[Available data]
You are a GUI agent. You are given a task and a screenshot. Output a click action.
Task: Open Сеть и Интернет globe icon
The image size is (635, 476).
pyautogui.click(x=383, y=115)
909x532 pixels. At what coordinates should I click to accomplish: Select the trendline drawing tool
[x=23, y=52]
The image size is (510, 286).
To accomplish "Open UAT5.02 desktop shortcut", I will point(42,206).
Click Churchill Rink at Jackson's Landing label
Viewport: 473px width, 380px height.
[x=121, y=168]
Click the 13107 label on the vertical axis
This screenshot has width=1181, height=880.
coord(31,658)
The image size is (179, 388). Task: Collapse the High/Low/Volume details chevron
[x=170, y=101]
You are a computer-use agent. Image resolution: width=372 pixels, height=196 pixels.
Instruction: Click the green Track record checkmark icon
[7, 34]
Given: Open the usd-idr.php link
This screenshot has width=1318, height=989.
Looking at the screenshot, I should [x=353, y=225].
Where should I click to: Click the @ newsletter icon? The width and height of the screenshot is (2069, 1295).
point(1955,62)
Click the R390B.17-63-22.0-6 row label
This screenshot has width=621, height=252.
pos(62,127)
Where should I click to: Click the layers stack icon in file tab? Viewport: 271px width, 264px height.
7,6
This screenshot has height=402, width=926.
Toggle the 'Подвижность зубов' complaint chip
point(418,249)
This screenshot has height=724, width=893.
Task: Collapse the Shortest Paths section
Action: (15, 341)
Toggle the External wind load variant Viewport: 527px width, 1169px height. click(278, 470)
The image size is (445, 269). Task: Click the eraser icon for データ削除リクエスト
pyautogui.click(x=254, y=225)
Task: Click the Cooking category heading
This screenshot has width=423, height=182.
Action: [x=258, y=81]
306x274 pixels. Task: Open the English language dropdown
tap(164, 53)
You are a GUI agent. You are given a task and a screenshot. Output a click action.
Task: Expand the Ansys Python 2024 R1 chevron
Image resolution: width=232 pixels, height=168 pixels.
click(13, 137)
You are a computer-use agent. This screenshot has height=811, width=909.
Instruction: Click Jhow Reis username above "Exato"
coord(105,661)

[Instructions to follow] When you reach the line containing "Click Churchill Rink" in the data above, start copying exactly, and stop after the line containing "You are a computer-use agent. Image".

[Answer below]
Click Churchill Rink at Jackson's Landing label
Viewport: 473px width, 380px height.
[x=121, y=168]
Click the 13107 label on the vertical axis
This screenshot has width=1181, height=880.
coord(31,658)
The image size is (179, 388). Task: Collapse the High/Low/Volume details chevron
[x=170, y=101]
You are a computer-use agent. Image resolution: width=372 pixels, height=196 pixels.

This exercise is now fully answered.